Sunday, August 26, 2007

The Costumer's Handshake

What is it about code formatting standards? After all, the important thing is that the code compiles, links and passes its tests, right?

No. All psychological and behavioral arguments aside, there is something attractive about well-formatted code. Admittedly, well-formatted code does not guarantee functional correctness, adequate performance and maintainability, but it is clear (at least to me and the folks that I prefer to work with) that it helps readability and therefore maintainability. And it certainly makes a better first impression than a slap-dash bunch of statements thrown together.

What does this have to do with costumers and handshakes?

My wife likes to sew costumes for my daughter, who is deeply involved with the San Francisco Dickens Faire and other such semi-historical pastimes. At one of the Dickens Faires my wife approached a woman and asked her about her costume. This is not an uncommon occurrence at these events, and most people are only too happy to talk about their work. After chatting for a few minutes and establishing a rapport, my wife reached out, looked closer at the garment, and turned the edge of the woman's bodice to examine the stitching and the lining. The woman chuckled and said, "Ah, the costumer's handshake!" and we both immediately knew what she meant.

People who care about the quality of their (and other's) work know to look inside and underneath. Costumers know the handshake. Woodworkers know to open the drawers of a cabinet to check out craftsmanship of the joints inside. They look to see if something is veneer (likely to come off in time), or solid wood, which will last longer. Printers know to hold up a page of a book to the light to check that the imposition of back-to-back pages is in alignment, and to check the quality of the paper.

I don't know if such quick evaluations can help judge the quality of a body of code. There are obvious things to look for such as error handling and formatting consistency, but problems such as duplicated code and bad naming are harder to spot without spending more time getting to know the code.

I haven't worked with many open source projects, but the one I've spent the most time with (Blender - see www.blender.org) certainly doesn't pass a lot of my tests. Does that mean it's not successful? If open-source success is defined as "usage and visibility" then Blender certainly qualifies as a success. A lot of the commercial closed-source code I work with doesn't pass my tests either. Given that success for commercial closed-source is defined as profitability for the company that produces it, I can't comment on that in public.

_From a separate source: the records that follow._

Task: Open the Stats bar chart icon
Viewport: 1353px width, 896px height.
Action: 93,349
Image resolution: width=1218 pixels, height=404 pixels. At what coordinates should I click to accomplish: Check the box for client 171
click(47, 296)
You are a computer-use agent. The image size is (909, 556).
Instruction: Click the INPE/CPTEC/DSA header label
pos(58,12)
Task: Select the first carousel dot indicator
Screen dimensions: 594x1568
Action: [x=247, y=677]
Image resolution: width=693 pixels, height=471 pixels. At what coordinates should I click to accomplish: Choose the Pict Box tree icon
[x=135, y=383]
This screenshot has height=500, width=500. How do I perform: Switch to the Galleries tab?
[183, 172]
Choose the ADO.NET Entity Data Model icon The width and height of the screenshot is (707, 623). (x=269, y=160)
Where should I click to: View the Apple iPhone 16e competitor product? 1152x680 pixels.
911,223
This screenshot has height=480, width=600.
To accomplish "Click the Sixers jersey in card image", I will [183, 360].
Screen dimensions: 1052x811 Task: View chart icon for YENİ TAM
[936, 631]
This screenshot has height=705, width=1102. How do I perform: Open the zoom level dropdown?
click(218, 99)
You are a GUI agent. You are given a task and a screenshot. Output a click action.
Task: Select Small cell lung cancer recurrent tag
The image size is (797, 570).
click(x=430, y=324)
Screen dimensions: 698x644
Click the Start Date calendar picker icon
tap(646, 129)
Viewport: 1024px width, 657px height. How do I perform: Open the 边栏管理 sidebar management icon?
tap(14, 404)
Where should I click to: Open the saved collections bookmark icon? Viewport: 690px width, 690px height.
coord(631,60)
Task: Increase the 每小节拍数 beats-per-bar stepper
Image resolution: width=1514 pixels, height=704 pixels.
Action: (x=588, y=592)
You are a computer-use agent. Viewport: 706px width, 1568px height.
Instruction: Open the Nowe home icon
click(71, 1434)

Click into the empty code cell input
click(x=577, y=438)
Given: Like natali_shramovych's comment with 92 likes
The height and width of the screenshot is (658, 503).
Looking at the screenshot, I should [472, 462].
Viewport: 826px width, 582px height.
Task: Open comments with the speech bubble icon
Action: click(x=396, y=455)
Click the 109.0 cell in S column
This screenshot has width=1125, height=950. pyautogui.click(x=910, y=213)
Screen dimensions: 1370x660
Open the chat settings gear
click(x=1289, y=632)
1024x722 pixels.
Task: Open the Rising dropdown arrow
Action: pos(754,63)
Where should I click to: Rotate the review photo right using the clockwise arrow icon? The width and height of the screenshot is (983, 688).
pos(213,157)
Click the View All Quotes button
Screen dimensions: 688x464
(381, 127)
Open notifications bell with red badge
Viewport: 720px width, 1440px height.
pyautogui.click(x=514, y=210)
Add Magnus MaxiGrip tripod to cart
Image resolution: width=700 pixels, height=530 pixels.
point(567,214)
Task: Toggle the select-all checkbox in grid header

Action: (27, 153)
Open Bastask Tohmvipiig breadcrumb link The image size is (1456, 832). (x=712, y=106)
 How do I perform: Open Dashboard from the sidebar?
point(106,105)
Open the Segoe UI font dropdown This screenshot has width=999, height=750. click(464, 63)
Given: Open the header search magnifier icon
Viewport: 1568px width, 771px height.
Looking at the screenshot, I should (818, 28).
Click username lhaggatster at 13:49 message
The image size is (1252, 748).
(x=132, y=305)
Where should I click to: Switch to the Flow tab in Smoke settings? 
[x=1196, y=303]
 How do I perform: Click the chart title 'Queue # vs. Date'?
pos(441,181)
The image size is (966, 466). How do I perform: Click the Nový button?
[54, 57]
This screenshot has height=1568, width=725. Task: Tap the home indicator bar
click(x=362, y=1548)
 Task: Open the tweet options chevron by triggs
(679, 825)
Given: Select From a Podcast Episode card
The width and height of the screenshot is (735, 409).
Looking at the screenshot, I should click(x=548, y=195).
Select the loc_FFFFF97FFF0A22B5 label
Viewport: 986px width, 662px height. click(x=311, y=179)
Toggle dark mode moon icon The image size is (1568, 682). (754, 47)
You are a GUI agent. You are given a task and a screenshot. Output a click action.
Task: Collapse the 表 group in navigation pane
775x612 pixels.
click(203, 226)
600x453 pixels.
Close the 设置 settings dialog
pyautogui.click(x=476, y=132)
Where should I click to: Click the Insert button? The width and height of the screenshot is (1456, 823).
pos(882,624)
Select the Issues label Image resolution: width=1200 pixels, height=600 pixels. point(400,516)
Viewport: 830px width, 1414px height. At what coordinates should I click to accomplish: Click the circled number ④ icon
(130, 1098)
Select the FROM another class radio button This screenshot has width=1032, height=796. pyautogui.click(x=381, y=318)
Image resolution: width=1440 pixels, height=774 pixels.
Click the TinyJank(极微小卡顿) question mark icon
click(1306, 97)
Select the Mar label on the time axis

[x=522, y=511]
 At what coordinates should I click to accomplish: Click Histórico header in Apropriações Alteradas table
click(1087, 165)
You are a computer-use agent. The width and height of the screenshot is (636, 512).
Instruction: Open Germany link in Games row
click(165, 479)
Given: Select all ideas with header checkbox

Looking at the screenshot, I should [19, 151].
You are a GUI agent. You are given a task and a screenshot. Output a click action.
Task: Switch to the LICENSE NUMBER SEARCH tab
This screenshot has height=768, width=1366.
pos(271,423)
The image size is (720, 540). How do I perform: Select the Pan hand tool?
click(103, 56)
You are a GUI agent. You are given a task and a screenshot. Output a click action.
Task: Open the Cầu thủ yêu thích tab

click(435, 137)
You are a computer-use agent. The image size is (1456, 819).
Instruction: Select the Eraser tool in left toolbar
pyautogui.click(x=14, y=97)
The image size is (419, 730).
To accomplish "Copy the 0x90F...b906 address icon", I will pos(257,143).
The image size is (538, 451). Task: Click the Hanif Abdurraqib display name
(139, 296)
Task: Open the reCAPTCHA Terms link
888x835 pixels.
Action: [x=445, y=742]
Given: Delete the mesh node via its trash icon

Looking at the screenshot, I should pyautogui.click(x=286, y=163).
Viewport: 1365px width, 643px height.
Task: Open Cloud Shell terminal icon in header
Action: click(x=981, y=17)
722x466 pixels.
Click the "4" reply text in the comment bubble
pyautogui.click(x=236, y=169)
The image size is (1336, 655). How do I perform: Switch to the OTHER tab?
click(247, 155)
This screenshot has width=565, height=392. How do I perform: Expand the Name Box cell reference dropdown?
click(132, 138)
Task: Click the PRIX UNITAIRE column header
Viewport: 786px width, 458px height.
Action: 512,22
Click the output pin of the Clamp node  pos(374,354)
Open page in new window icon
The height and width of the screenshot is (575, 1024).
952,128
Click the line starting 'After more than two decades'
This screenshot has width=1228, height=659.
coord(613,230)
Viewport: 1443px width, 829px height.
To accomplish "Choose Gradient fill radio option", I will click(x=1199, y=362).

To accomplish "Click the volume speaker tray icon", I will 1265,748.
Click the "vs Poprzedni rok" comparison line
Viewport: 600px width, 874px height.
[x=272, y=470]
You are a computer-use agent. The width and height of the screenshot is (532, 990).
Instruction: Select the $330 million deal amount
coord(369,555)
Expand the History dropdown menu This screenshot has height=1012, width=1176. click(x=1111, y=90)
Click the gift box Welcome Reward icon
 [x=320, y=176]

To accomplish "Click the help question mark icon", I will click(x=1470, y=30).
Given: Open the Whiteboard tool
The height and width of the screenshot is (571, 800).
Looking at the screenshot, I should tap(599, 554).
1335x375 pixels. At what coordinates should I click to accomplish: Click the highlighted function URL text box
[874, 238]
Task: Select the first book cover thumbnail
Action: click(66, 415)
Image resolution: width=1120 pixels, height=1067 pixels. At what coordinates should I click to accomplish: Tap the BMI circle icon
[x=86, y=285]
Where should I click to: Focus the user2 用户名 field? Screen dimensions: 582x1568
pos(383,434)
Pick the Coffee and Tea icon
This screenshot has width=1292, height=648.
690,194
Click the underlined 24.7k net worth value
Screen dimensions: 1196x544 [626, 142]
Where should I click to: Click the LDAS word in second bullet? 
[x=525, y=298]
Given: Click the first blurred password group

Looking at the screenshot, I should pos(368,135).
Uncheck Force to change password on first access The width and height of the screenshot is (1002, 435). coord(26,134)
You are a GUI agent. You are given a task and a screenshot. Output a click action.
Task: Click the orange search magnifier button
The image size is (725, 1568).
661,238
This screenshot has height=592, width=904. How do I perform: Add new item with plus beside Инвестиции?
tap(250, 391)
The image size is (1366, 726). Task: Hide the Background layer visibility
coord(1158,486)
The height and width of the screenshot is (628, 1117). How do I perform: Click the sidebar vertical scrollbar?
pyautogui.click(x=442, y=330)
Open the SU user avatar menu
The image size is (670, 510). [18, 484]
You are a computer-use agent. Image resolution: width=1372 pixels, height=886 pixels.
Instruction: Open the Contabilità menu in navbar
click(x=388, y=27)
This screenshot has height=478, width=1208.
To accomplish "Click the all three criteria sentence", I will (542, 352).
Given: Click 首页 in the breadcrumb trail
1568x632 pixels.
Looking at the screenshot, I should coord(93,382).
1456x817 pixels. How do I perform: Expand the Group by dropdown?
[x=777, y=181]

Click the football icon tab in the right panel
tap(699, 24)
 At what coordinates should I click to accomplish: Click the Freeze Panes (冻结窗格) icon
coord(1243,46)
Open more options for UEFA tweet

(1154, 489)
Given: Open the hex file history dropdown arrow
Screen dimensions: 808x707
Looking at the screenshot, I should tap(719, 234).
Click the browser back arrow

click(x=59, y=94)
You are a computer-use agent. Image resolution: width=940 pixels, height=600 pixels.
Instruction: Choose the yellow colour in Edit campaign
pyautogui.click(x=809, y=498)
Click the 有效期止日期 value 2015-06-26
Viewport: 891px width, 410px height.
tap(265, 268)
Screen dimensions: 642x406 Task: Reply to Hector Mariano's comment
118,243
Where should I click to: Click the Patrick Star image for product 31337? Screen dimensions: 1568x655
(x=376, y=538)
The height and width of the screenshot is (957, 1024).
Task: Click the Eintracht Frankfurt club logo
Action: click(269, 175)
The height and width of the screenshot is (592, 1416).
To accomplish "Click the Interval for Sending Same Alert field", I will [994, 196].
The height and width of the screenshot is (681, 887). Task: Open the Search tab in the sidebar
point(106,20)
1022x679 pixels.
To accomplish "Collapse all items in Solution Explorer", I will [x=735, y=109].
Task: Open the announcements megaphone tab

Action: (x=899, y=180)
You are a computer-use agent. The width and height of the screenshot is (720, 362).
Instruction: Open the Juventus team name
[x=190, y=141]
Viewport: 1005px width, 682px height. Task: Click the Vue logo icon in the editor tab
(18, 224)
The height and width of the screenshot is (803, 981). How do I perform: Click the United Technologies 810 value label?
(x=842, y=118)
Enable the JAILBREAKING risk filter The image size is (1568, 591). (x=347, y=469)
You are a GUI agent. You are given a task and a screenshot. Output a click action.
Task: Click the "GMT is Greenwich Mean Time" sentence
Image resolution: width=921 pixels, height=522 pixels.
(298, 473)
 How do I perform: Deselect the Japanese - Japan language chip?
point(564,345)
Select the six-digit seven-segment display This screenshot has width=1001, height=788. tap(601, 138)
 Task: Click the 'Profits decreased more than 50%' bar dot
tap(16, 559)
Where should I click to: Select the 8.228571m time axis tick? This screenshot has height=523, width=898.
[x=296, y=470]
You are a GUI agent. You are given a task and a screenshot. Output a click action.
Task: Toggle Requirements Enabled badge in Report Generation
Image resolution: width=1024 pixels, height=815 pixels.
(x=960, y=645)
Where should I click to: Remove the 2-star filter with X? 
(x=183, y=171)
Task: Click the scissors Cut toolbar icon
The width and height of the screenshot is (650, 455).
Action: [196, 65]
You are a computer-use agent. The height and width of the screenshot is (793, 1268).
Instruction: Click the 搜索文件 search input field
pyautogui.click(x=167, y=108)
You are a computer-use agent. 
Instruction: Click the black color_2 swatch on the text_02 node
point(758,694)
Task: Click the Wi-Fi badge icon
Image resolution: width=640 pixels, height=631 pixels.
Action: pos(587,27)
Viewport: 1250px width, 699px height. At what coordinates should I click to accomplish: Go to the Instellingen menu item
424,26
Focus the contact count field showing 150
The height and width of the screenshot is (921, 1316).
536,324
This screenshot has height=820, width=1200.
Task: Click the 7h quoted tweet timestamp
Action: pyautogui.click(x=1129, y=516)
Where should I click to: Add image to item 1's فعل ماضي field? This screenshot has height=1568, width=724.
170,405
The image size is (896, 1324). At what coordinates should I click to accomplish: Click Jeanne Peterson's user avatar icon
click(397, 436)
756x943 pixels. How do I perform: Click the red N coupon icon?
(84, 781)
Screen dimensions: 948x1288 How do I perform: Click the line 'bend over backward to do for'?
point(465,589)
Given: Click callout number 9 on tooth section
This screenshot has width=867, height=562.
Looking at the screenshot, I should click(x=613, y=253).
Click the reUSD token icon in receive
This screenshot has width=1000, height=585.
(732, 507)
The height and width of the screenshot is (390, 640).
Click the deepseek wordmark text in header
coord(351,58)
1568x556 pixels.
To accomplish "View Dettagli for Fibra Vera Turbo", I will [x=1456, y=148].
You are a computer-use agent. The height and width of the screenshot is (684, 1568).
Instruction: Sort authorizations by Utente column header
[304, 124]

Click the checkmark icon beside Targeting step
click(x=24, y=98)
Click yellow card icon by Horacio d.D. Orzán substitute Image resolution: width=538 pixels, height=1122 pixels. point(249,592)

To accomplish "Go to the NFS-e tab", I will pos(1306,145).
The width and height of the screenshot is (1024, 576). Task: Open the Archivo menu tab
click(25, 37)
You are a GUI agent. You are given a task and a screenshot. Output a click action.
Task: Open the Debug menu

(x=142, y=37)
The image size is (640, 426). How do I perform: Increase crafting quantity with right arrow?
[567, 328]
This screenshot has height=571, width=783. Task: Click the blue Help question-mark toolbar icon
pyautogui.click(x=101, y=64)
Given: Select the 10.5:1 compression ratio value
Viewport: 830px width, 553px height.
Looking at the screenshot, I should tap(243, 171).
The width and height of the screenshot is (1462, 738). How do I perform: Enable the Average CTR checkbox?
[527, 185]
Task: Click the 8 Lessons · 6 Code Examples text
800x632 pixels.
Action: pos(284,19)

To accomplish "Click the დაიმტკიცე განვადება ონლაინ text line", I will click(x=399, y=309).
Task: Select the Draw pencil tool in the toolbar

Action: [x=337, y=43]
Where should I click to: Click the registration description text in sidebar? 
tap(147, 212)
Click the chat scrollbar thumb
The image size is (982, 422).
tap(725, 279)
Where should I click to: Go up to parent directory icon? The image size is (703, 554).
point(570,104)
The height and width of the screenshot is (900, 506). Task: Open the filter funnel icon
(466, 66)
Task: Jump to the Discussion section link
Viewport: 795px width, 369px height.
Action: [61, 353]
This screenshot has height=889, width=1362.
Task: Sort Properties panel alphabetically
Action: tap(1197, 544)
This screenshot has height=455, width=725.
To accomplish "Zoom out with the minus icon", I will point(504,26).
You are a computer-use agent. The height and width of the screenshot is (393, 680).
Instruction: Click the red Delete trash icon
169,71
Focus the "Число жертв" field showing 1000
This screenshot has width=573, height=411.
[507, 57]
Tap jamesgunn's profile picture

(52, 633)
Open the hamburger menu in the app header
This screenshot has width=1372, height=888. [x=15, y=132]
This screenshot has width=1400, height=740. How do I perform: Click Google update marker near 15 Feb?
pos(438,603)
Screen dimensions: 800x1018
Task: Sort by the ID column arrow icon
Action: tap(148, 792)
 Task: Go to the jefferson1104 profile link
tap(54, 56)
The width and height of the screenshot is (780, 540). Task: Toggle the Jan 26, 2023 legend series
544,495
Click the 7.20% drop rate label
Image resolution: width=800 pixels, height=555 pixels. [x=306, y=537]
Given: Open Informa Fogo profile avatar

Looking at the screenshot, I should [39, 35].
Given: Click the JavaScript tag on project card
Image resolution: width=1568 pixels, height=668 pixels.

I do know, however, that (by the craftsmanship standard), much of the code that I work with might not stand up to having its "lining" examined. But that is one of the goals I aim for.

Wednesday, August 22, 2007

Paranoid Programming

I read and enjoy Joel on Software (and used his CityDesk product for my website). I have to respond, however, to some of his comments in this article.

I strongly agree with most of it. For example, I'm glad to see conventions such as "Don’t put closing braces more than one screen away from the matching opening brace." (And I wish I could enforce that standard at the place I work at!) Also, he writes: "I have to admit that I’m a little bit scared of language features that hide things". I have seen very confused code caused by "features" in C++ like the parentheses operator on iterators. I always prefer to see a real method name such as "Next()" (thanks to Nick Pouschine for putting into words the solution to my unease with that syntax). And I never have, and never will, overload the plus operator for any reason.

I don't, however, see any reason to write off exceptions. I depend very heavily on exceptions in all the C++ and Python code I write. Joel's example of:

dosomething();
cleanup();


just seems wrong. The cleanup code should be on the destructor (or some equivalent in non-object-oriented languages), which should always get called at some point. Note that I'm assuming you've adopted the convention of "every object is correctly owned" so that memory is always freed at the appropriate point in the code, regardless of whether errors occurred or not.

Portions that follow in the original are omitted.